#### [Document excerpt]
The latest Higher Education Research Institute freshmen study shows that 82 percent of incoming students selected being “very well off financially” as essential or very important to their college choice — and it had better be, as the national student default rate rose to 11.3 percent.
In today’s job market, a college education is an almost mandatory investment. It’s typically not a risky one, and in most cases it pays off — but just as not all schools are equal in how much of a return they provide, some schools are particularly risky choices.
And while a college’s median salaries and employment rates serve as excellent benchmarks for success, just as important is the darker side — the probability that graduates will fail and be stuck with an enormous burden… one that weighs about four years and $150,000, on average.
To help shine a light on the riskiest educational investments, in addition to the map at the top of this article, we at Zippia we’ve put together a list of the four-year programs in each state that you should be wariest of.
Looking at a college education as an investment, we used several factors to come up with a ranking index: how much each school costs, what the risk is, and how easy it is to pay it back.
We used Integrated Postsecondary Education Data System (IPEDS) to determine how much the schools cost to attend — which is the cost of the investment. To approximate the risk of taking out loans to finance this venture, we took Department of Education data on school default rates.
And finally, we used CollegeScoreCard data to gauge the median salary at six years — this is the most critical payment success period. We assigned values to these metrics to select the Most Financially Risky Colleges in each state. Then we ranked each state’s school according to their rating.
College: South College
City: Asheville, NC
Default Rate: 27.9 percent
This satellite campus of a larger one in Tennessee is a prime example of a weak college trifecta: a high default rate bordering on losing its Title IV funding, high tuition, and a low salary. Considering that one of its touted programs is the typically lucrative allied health, this doesn’t bode well for graduates.
College: Allen University
City: Columbia, SC
Default Rate: 28.9 percent
Not to be confused with Allen College, which is actually a phenomenally sound investment, Allen University also had a six percent graduation rate in 2010 and one of the lowest salaries on this list.
College: Concordia College
City: Selma, AL
Default Rate: 31 percent
Its second lowest salary on this list explains, in part, its dubious honor of second highest default rate… maintaining a rate over 30 percent for three years will lead to loss of eligibility for federal student loans and grants. It got accreditation in 1994, but that might not last for too long.
College: East-West University
City: Chicago, IL
Default Rate: 14.5 percent
In 2013, East-West had the second lowest average student loan debt per graduate in America — which makes one wonder why the default rate is well above the national average.

#### [Written exercise]
Answer these from the article on financially risky colleges:
(a) What share of incoming students picked being "very well off financially" as essential or very important?
(b) In which city is Concordia College located?
(c) What default rate is given for Allen University?
The data that comes next is from a separate source, unrelated to the article.

#### [Data]
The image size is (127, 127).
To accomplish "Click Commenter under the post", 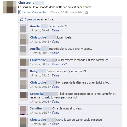I will pos(39,12).
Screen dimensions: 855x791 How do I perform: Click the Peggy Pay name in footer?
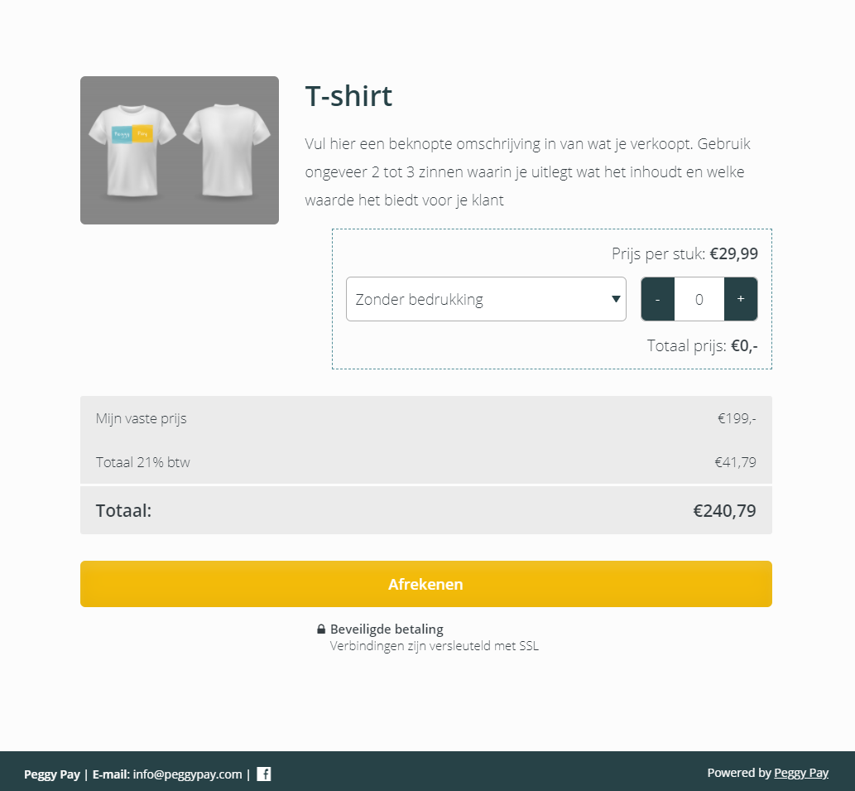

#### [Completed task]
(a) 82 percent
(b) Selma, AL
(c) 28.9 percent